Zweijährige Zeitbombe tickt

Wiederholt hatten die Medien in der Vergangenheit auf die Mängel des JSC-Bildungssystems hingewiesen. Von der ersten Klasse bis hin zur zehnten Klasse wurden Schüler mit jämmerlichen 33 Prozent als Mindestmaß versetzt. Die absolute Mehrheit der Schulabgänger wurde dann mit einem „JSC“-Zertifikat, das einer Mittleren Reife gleichkam, auf die Berufswelt losgelassen - und sie blieben arbeitslos.

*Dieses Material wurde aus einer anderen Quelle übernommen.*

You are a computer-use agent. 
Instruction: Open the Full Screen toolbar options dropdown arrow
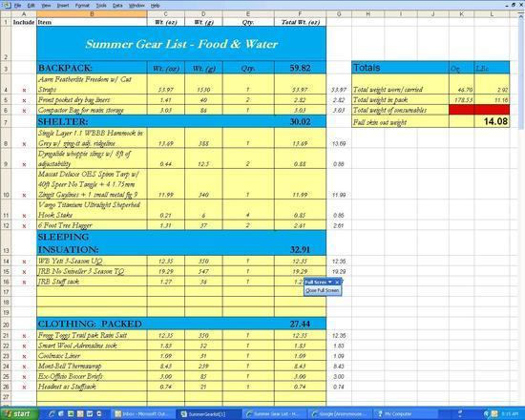click(330, 283)
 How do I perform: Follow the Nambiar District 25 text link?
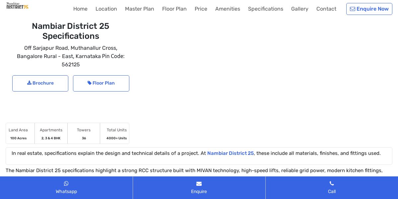231,153
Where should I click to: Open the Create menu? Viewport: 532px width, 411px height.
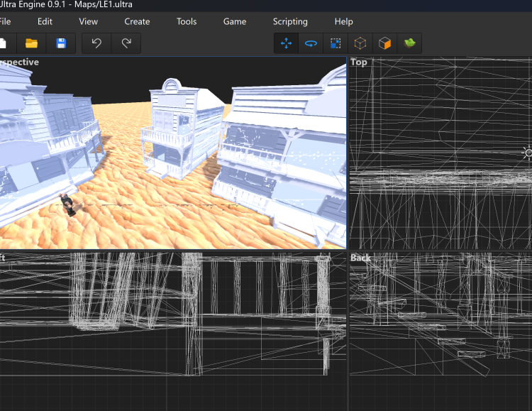(137, 21)
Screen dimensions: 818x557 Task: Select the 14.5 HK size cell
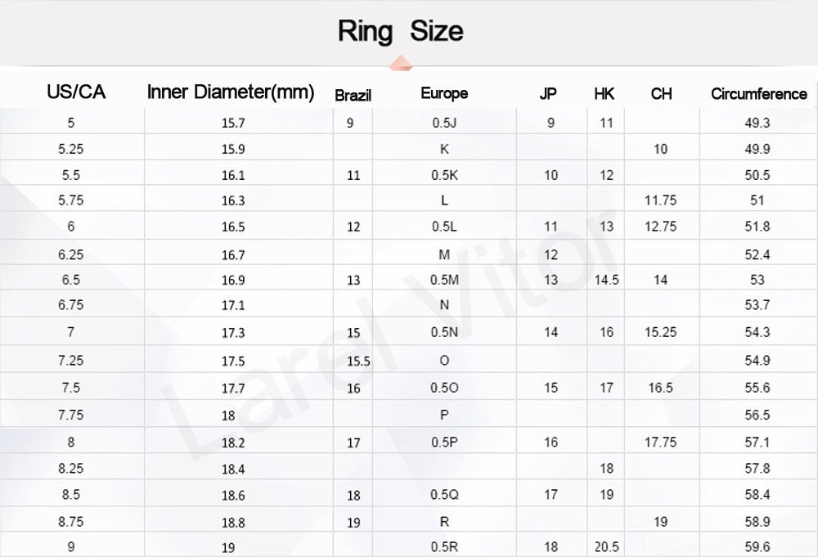(607, 280)
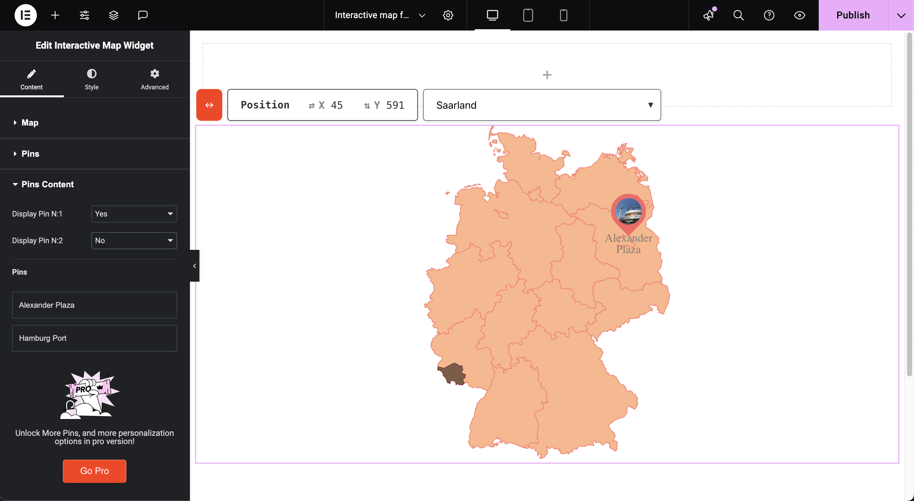Open the Saarland region dropdown
The image size is (914, 501).
pyautogui.click(x=541, y=105)
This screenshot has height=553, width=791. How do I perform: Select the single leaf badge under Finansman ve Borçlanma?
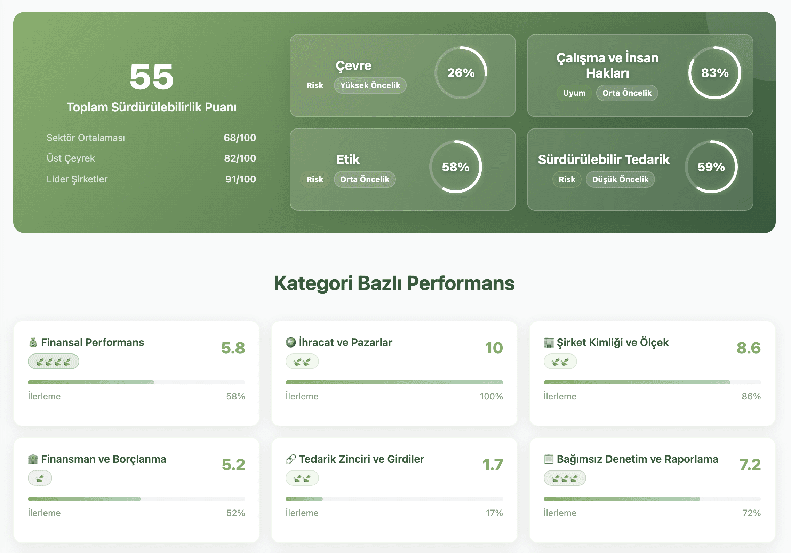point(40,478)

Die Versetzung in die 12. Klasse geschah gemäß einem Punktestand, der zwar die Versetzung erlaubte, aber längst nicht garantierte, dass die Mehrheit den Endspurt schaffen konnte. Daran führen keine endlosen Erklärungen der Bildungsministerin vorbei - die absolute Mehrheit der namibischen Schulabgänger hat nicht die geringste Chance im Ausland für ein weiteres Studium angenommen zu werden.

Die Neugestaltung der Klassen 10, 11 und 12, die nun vom Bildungsministerium vorgenommen wird, ist der verkehrte Ansatz. Jetzt sollen Zehntklässler noch länger an der Schule bleiben und sogar die Klasse 11 schaffen (die vorher dem niederen Niveau der Klasse 12 entsprach). Das ändert doch nichts am neunjährigen Fehlstart! Somit wird das bereits fragwürdige NSSCO-Zertifikat jetzt den Platz des abgeschafften JSCs einnehmen.

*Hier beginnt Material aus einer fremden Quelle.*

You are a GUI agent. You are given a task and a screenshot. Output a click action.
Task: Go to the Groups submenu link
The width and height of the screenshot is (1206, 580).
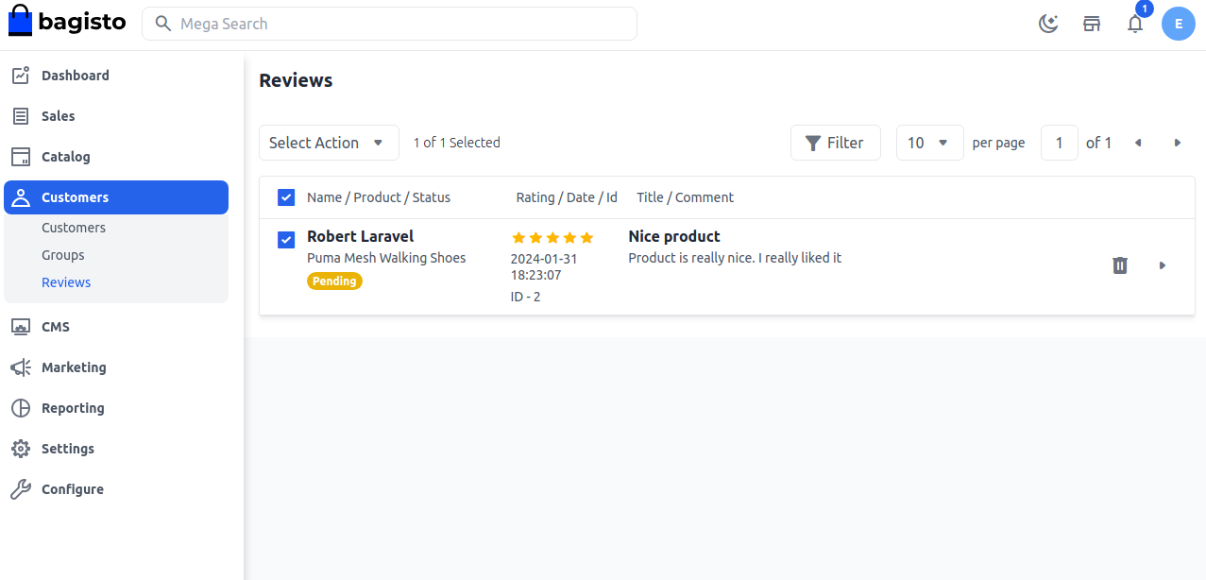tap(63, 255)
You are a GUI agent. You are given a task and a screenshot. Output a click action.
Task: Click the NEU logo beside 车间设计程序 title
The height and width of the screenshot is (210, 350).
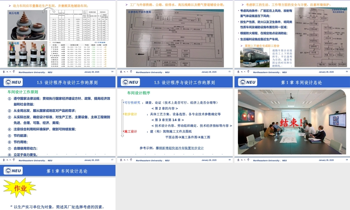130,82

In zwei Jahren sollen die Schüler des normalen, alten Stroms ihre Prüfungen im NSSCO und NSSCH bestehen und gleichzeitig werden die Schüler der jetzigen zehnten Klasse - bis dahin in der elften Klasse - ebenfalls ihre NSSCO-Prüfungen absolvieren.

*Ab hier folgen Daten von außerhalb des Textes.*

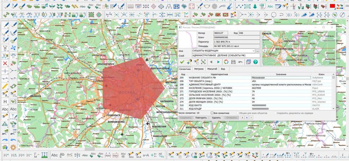This screenshot has height=161, width=349.
Task: Click the ellipsis button beside name field
Action: (258, 51)
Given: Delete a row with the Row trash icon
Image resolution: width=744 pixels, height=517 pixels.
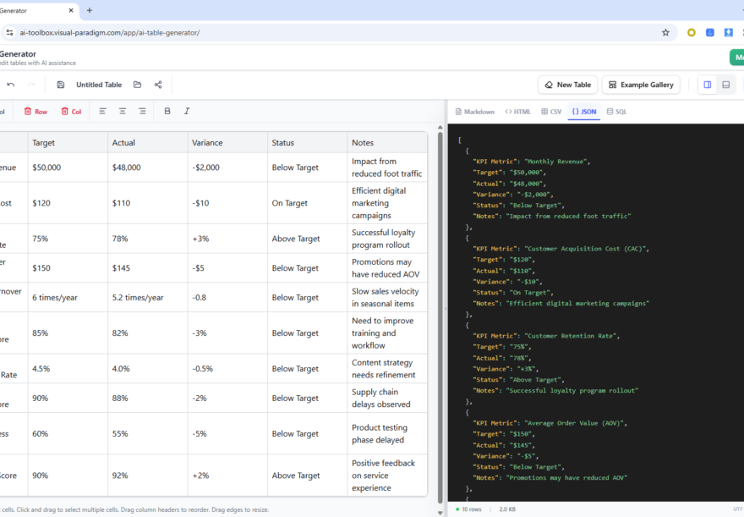Looking at the screenshot, I should click(x=36, y=111).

Von den namibischen Universitäten erwartet die Ministerin, dass Schulabgänger ohne NSSCH (mit dem NSSCO bewaffnet) angenommen und ausgebildet werden. Um ihnen dann später grundsätzlich eine nichtsagende und unbedeutende Qualifikation in die Hände zu drücken. Die Tatsache, dass sich Dr. Tjama Tjivikua als Kanzler der Namibia Universität für Wissenschaft und Technologie (NUST) über die verfrühte Einführung des neuen Systems sorgt, spricht Bände.

Die Zeitbombe tickt, während sich die Bildungsministerin weiterhin etwas vormacht.